- [SHORT EXERCISE 1] In the security queries thread, roughly what share of sites actually use security.txt, rather than the ~5% reported in 2022?
- [SHORT EXERCISE 2] Please duplicate the part of the security queries thread starting with "Existing Queries" and going on through "is already functional?".

- [TEXT SHOWN]
-------------------------

Security 2024 Queries #3671

JannisBush · 2024-06-01T18:12:41Z

Queries for the 2024 Security Chapter

General

Maybe add subfolders for the sections or prefix each query with their subsection to improve the structure (50 queries in one folder are quite a mess)?
Maybe remove some unused queries as they can distract?

Existing Queries

Copy all queries from the 2022 chapter
Update all of them to use only httparchive.all
Add annotations to queries missing annotations
Other structure/style improvements (preamble: Section: ? Question: ?)
Fix security.txt query to contain all documented fields (and not to heavily over report! 2022 said ~5% sites use security.txt, however most of these files are HTML pages and it is more like 1% of sites that use it which is similar to https://www.uriports.com/blog/security-txt/)
~~Fix sensitive values in robots.txt query~~ Query is already functional?

New Queries

List all new queries (according to the planning document as of July 16)
Implement all new queries

Attack Preventions

Security Header Adoption

Usage of document.domain setters and getters (Blink Feature Usage + Origin Agent Cluster)
General Usage of Timing-Allow-Origin
Value Distribution of Timing-Allow-Origin

Preventing Attacks using Cross-Origin Policies

~~Value Distribution CORP~~ Already existed
Value Distribution COEP
Value Distribution COOP
Also added queries for XFO (CSP already existed)

HTML Sanitization

General adoption of setHTMLUnsafe and parseHTMLUnsafe (Blink Feature Usage)
~~% Sites using above APIs of all sites that use shadow DOM~~ Usage is too rare: 6x parse, 2x set in total!

-------------------------

- [DATASET EXCERPT]
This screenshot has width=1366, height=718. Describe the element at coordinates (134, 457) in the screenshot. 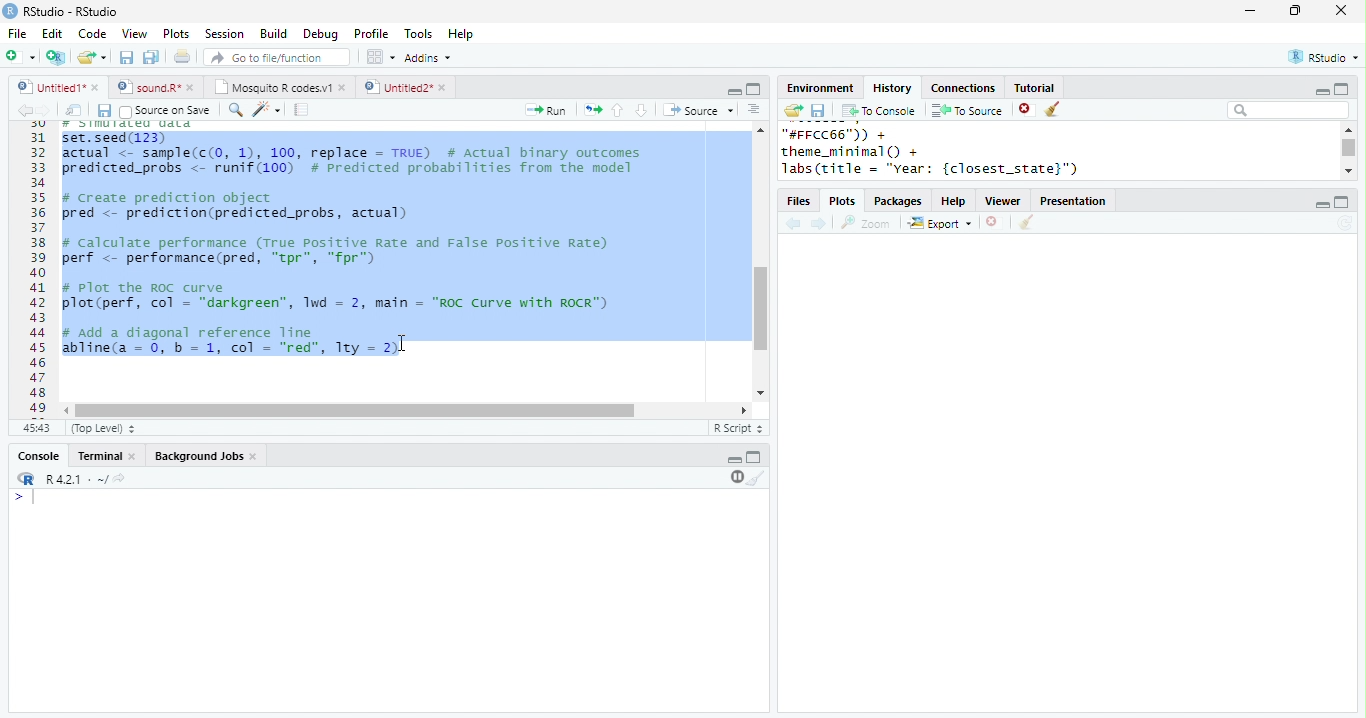

I see `close` at that location.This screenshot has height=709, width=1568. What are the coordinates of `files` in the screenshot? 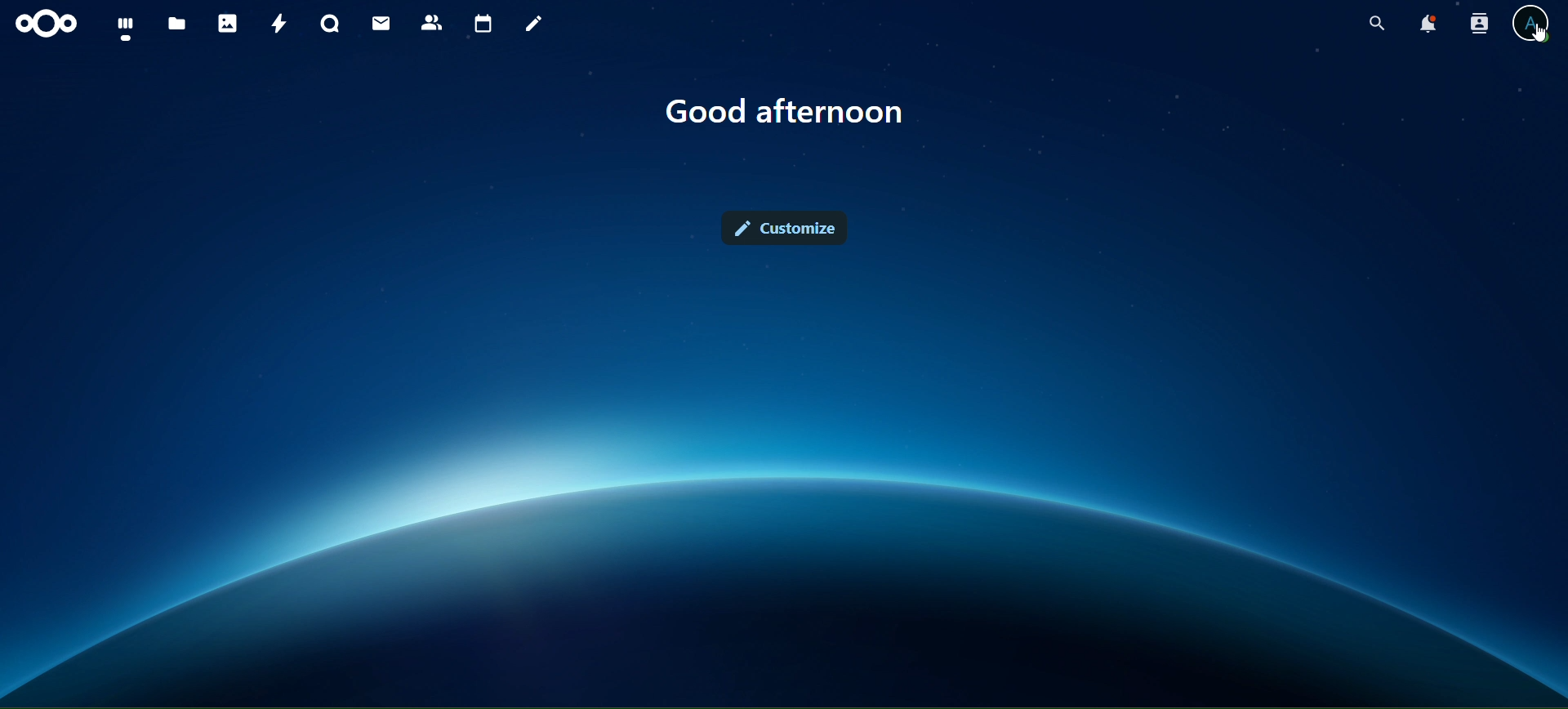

-------------------------

- [COMPLETE ANSWER 1] It is more like 1% of sites.

- [COMPLETE ANSWER 2]
Existing Queries

Copy all queries from the 2022 chapter
Update all of them to use only httparchive.all
Add annotations to queries missing annotations
Other structure/style improvements (preamble: Section: ? Question: ?)
Fix security.txt query to contain all documented fields (and not to heavily over report! 2022 said ~5% sites use security.txt, however most of these files are HTML pages and it is more like 1% of sites that use it which is similar to https://www.uriports.com/blog/security-txt/)
~~Fix sensitive values in robots.txt query~~ Query is already functional?